Fucking miserable was the day Charlie moved away.  Nothing in his life had prepared Brian for the pain of losing somebody.  Charlie'd always joked that they were not in love, they were in lust.  Charlie did not believe in love.  It was a good philosophy, really.  Charlie had been able to leave everyone behind, including Brian, without a backward glance.  He'd gone to California and settled in San Francisco; Brian received one postcard, almost two years ago.  The postcard was filed in Brian's Merriam-Webster dictionary, under C.

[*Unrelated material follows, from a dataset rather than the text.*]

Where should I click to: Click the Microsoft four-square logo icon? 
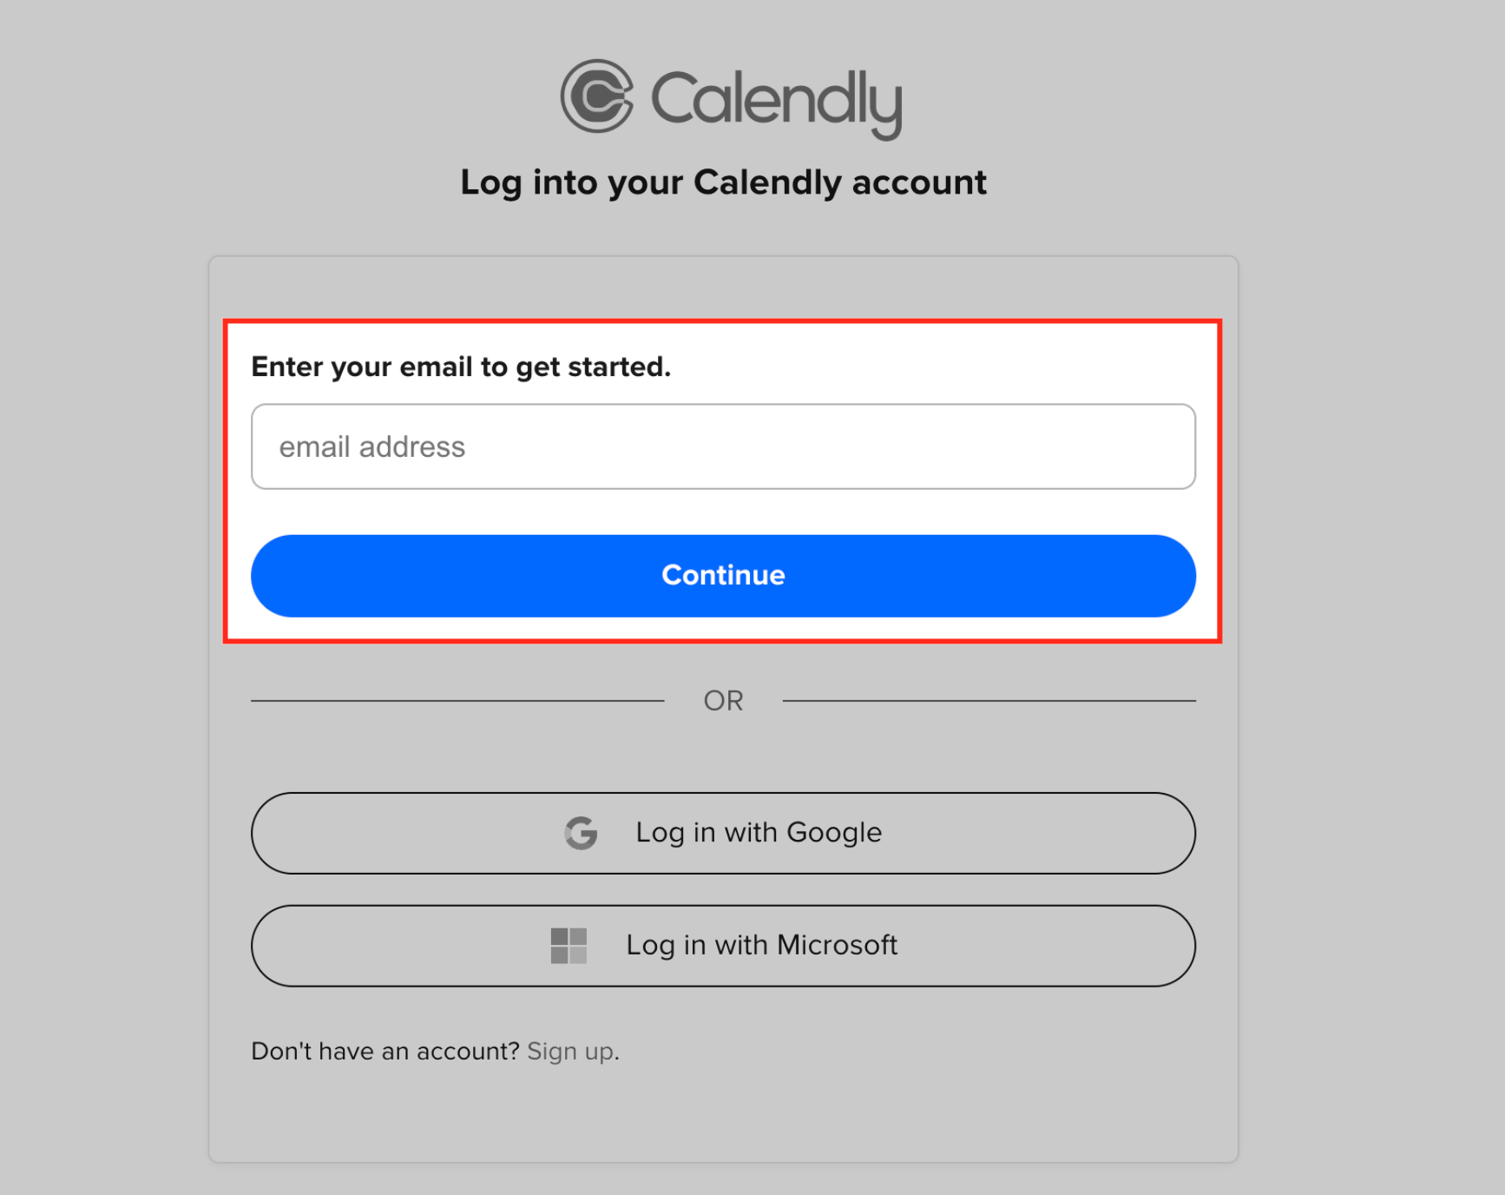click(568, 946)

Toweling off, Brian glanced at his naked body in the mirror.  He looked damn good.  Thin, but he liked thin, and so did the guys who hit on him all the time.  Still, his chest and arms could use some definition; he needed to make time for the gym.  Trouble was, there WASN'T time.  Brian's schedule was so tight this semester, with a full load of courses, eighteen hours a week working in the campus cafeteria, another sixteen hours restocking shelves at the A&P.  He also worked occasionally for a local banquet hall, usually in the cloakroom, when there was a big party.  Every other minute was crammed with homework.  And tricking, of course; there was always time for a trick, most nights.  Mikey had been shocked to find out that Brian was having sex four or five times a week.  Mikey.  Brian sighed. 

Michael was in love (though he denied it) with a neighborhood boy in Pittsburgh, Ralph.  (Who was named Ralph anymore?)   They'd had a sort-of date, Mikey told him; an accidental date.  They were both in line at the movie theatre to see Batman, and had chatted, then sat together in the theatre and walked home afterwards talking about the movie and their respective comic book collections.  The guy was twenty, a year older than Michael, a student at the community college, living at home with his widowed mother.  Ralph was tall, with curly brown  hair.

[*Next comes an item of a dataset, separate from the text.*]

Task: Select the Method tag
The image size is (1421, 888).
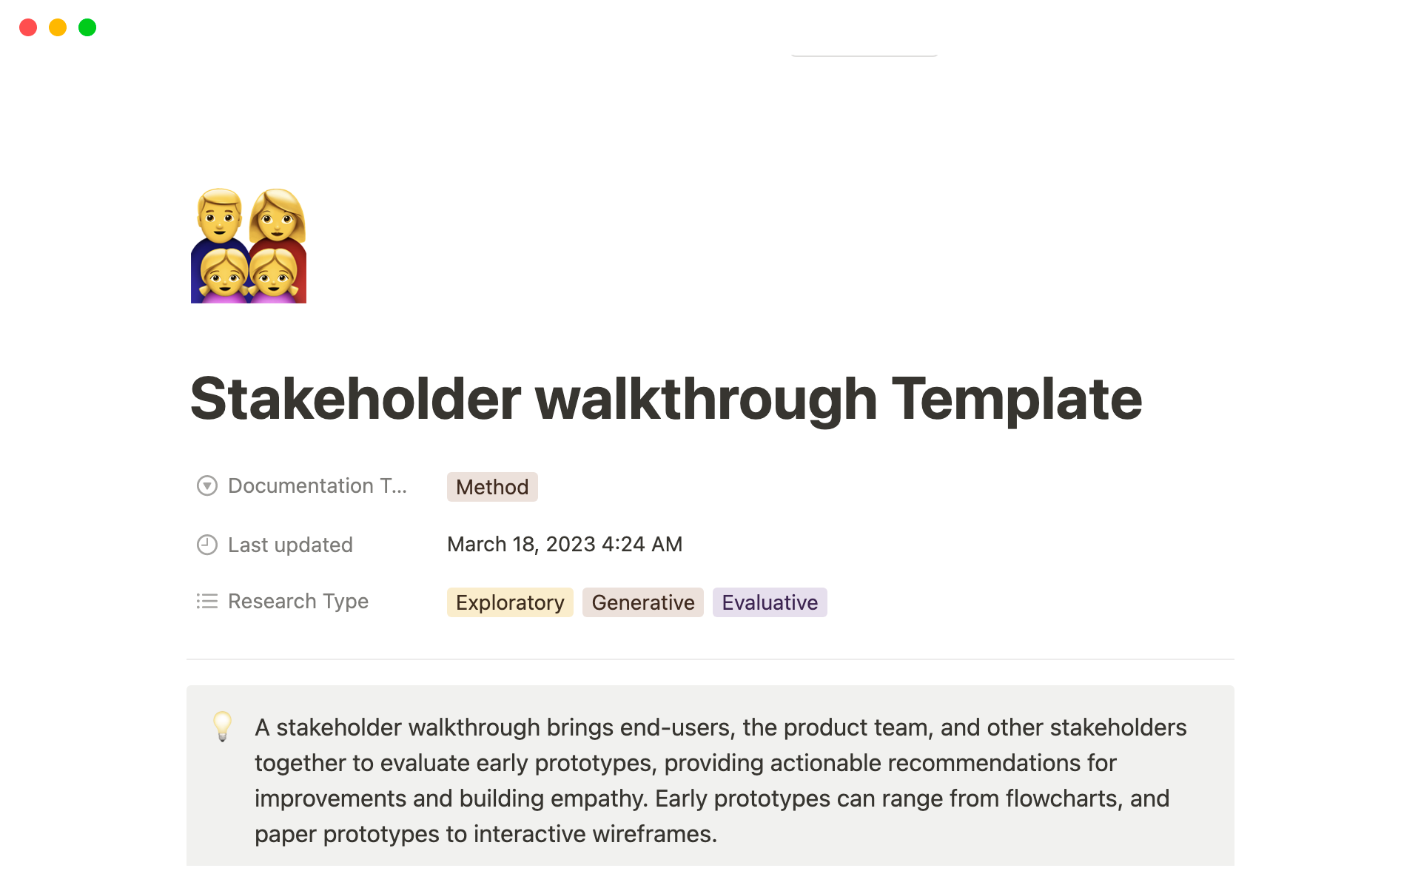Action: [492, 486]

While Michael rhapsodized about Ralph on the phone last week, Brian had felt his heart sinking.  He'd said all the right things, or he hoped he had; he couldn't remember much of the conversation, all he could think about was Mikey sharing himself with somebody else.  First Charlie had moved away, then James dumped him, and now Michael was getting with some guy, and he'd forget all about Brian, two hundred miles away from home.

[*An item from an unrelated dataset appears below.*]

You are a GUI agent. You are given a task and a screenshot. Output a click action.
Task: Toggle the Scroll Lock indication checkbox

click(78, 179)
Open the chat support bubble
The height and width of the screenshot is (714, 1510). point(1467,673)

At work that night at the A&P, stocking the long cooler unit with dozens of cases of beer, Brian was listening to The Cure on his earphones and wasn't aware of anyone in his vicinity, until someone tapped him on the shoulder.  He jumped slightly, pulled off his earphones and turned around, to see a tall man in a beautifully tailored gray suit standing casually with one hand in his pocket.

"Excuse me," the man said, "I search for the vermouth."

"Aisle three," Brian pointed, and turned back to the box-laden dolly.

"Perhaps you would help me to find it?" the man continued.  "I am very much hurrying." 

He had some kind of accent, probably French, Brian guessed.  He couldn't resist showing off a bit, and said, with a toss of his head, "Mais, certainement, monsieur, je vous en prix,"  - certainly, sir.

The man's face lit up with a huge smile, and Brian realized he was very handsome, even debonair -  at least compared to the usual A&P customers in the liquor aisle, most of them beer-belly types in wrinkled t-shirts, grasping impossibly large packages of potato chips and grabbing a couple six-packs, in a rush to get home to the game on tv.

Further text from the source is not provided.